Bakan Özhaseki, AA Editör Masası'na konuk oldu

Çevre ve Şehircilik Bakanı Mehmet Özhaseki: (4)- "Eğer bundan sonra herhangi birisi kaçak yapıya başlarsa, buna göz yuman birisi varsa ve belediye de oraya kamu hizmeti veriyorsa hepsi içeri girecek. O yüzden bundan sonra kimse hapis cezasını göze alarak

ANKARA (AA) - Çevre ve Şehircilik Bakanı Mehmet Özhaseki, "Eğer bundan sonra herhangi birisi kaçak yapıya başlarsa, buna göz yuman birisi varsa ve belediye de oraya kamu hizmeti veriyorsa hepsi içeri girecek. O yüzden bundan sonra kimse hapis cezasını göze alarak teşebbüs etmez." dedi.

Özhaseki, AA Editör Masası'nda gündeme ilişkin açıklamalarda bulundu, soruları cevapladı.

Türkiye'nin birçok yerindeki tarihi eserlerin bulunduğu bölgelerin de "İmar Barışı" düzenlemesi kapsamında olup olmayacağı sorusu üzerine Özhaseki, tescilli eserler ülkenin değerleri olduğu için şahıs mülkiyetine çok konu edilmediğini söyledi.

Özhaseki, tescilli olan, birtakım kişilerde olan sivil mimarlık örneklerinin bulunduğunu, onların korunduğunu belirterek, buraya elektrik ve su alınabileceğini, burasının yıkılamayacağını ifade etti.

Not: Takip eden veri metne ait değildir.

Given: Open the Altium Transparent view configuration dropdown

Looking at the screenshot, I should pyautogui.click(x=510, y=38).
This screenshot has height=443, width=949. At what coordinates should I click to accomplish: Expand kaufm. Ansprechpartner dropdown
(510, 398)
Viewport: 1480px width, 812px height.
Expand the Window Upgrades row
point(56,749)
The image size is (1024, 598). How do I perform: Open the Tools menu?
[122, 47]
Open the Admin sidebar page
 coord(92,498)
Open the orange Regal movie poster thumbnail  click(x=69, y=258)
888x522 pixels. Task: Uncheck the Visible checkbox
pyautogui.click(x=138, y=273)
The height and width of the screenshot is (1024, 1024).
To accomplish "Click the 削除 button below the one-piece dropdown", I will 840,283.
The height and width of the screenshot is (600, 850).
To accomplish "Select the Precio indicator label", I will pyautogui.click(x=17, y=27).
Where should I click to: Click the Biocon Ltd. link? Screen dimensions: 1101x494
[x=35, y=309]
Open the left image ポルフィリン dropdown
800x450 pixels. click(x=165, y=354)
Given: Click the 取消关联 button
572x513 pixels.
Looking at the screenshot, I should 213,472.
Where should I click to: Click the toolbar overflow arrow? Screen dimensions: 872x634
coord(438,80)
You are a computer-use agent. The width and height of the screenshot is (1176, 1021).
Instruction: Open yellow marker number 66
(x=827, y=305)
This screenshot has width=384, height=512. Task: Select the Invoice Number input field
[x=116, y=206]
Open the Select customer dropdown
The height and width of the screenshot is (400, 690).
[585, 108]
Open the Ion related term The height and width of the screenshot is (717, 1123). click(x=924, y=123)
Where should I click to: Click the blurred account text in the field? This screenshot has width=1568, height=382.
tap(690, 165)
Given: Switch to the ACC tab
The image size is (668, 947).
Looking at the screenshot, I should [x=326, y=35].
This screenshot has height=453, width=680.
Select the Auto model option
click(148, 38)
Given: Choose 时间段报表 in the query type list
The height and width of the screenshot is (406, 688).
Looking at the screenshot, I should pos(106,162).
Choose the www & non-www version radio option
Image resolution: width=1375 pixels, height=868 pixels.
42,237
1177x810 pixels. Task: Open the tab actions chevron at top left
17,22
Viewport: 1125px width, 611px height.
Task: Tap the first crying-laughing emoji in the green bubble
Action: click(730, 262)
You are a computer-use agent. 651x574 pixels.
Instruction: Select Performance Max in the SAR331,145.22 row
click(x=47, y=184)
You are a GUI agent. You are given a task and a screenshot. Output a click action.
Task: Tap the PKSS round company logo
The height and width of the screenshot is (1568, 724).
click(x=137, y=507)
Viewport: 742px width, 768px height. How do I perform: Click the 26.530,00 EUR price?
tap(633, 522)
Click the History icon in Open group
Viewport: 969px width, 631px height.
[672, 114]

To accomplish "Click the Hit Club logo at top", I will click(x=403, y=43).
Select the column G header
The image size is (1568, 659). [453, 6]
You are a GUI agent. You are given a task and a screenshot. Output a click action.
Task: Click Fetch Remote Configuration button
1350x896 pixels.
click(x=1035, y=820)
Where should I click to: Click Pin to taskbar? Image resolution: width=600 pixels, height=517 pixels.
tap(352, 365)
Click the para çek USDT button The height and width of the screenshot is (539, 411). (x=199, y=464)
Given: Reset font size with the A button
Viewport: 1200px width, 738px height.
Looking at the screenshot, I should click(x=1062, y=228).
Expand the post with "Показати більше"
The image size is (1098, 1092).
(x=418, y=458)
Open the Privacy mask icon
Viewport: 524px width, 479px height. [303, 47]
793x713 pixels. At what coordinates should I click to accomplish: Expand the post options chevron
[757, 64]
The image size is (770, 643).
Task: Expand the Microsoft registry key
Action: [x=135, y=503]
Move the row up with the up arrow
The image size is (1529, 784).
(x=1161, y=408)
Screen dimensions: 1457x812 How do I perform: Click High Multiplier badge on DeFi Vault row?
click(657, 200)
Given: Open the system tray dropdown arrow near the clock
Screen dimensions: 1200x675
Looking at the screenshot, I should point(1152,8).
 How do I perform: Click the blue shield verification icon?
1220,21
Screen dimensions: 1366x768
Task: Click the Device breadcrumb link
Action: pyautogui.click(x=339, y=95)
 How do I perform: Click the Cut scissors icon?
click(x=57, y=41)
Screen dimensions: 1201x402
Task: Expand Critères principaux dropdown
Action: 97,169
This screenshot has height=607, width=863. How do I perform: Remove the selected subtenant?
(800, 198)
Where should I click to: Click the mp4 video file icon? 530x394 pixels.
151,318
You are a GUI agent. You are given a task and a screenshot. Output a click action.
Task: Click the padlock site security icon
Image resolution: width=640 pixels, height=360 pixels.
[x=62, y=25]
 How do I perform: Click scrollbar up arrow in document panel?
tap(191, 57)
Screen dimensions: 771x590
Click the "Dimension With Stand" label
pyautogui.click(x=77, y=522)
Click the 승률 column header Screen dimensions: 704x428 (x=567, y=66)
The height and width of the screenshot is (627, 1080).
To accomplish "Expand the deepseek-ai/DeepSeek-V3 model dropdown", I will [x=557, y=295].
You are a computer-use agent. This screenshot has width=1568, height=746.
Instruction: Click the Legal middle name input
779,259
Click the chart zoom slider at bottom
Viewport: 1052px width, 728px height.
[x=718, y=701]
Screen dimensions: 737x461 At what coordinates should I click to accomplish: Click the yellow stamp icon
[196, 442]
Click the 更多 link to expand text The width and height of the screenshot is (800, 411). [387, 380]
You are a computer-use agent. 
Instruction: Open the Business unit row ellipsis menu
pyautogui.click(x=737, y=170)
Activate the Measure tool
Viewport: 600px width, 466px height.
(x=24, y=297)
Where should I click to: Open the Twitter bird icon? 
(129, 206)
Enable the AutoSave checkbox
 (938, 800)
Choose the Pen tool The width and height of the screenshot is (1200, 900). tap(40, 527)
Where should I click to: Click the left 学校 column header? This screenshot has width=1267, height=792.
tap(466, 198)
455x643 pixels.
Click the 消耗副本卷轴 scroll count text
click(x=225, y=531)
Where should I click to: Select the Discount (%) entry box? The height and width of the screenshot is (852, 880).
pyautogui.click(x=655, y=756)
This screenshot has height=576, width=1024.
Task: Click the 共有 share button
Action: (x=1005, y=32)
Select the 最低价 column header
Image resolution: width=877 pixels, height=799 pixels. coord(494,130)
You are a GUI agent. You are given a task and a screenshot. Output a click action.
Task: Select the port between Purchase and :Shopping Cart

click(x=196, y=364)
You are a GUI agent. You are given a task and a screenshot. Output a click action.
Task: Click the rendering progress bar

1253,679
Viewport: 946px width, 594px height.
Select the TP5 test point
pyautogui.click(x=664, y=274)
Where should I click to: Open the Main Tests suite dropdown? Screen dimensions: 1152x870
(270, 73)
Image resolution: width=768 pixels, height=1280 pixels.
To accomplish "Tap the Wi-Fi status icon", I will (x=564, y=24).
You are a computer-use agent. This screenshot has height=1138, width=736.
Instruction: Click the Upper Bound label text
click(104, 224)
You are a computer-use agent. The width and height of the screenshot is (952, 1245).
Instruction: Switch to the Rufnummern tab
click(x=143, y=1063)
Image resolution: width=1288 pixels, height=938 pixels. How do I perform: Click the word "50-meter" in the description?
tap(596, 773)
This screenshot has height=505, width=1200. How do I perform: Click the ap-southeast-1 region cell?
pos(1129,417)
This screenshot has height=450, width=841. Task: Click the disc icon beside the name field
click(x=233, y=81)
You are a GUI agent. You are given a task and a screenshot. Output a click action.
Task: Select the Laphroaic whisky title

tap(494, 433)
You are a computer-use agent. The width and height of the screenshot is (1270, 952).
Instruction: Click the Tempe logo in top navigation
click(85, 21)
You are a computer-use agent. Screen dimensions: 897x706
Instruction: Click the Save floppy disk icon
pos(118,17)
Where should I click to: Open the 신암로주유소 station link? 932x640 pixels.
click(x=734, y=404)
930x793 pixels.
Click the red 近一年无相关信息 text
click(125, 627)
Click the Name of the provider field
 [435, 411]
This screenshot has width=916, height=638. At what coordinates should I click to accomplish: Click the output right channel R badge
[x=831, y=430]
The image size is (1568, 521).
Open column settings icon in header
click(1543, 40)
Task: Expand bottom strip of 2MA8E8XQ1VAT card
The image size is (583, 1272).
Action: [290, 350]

İmar affı ile imar barışı arasındaki farka da dikkat çeken Özhaseki, şunları söyledi:

"Bizde bir vatandaş yapısını yıktığı zaman eski binasını aynen yapamaz. Belediyeye gidecek, mevzuat neyse, orada ne yazıyorsa yapacak. Sonradan yaptığı kaçak katları bir hak olarak kendisine verilmiyor. Mevzuata uyacak. İmar barışının özellikle imar affından farkı bu."

- "Kimse hapis cezasını göze alarak teşebbüs etmez"

Vatandaşın kafasında, "Bu 13 kere geldi, bir de siz getirdiniz. Vatandaş kaçak yapıya devam eder. Nasıl olsa af geliyor." gibi birtakım düşüncelerin bulunduğunu aktaran Özhaseki, sözlerini şöyle sürdürdü:

"Kanunda yapan ve yaptıran için, buna göz yuman, kamu hizmetini götüren, elektriği, suyu bağlayanlar için hapis cezası var. Bu hapis cezası daha önce çok uygulanmamış veya ertelenmiş. Ama Yargıtay Ceza Genel Kurulu'nun aldığı bir karar var. Vatandaş orada kaçak yapıdan dolayı ceza yemiş, hükmün ertelenmesini istemiş. Yargıtay bu kararında diyor ki 'Bunu sana daha önce belediye ihtar ettiği halde, imara uygun hale getirmek gibi bir durum olduğu halde sen getirmemişsin. O zaman sen gönüllü olarak, bu işi bile bile yapmışsın. Bu yüzden hüküm ertelenmez. Hapsi gerekiyor.' Yargıtay Ceza Genel Kurulu'nun kararını bütün belediyelere, valiliklere, ilgili il özel idarelerine göndereceğiz. Eğer bundan sonra herhangi birisi kaçak yapıya başlarsa, buna göz yuman birisi varsa ve belediye de oraya kamu hizmeti veriyorsa hepsi içeri girecek. O yüzden bundan sonra kimse hapis cezasını göze alarak teşebbüs etmez. Zaten varsa yapıyor, bundan sonra yapacaksa da gidip ilgili belediyesinden ruhsatı alması lazım."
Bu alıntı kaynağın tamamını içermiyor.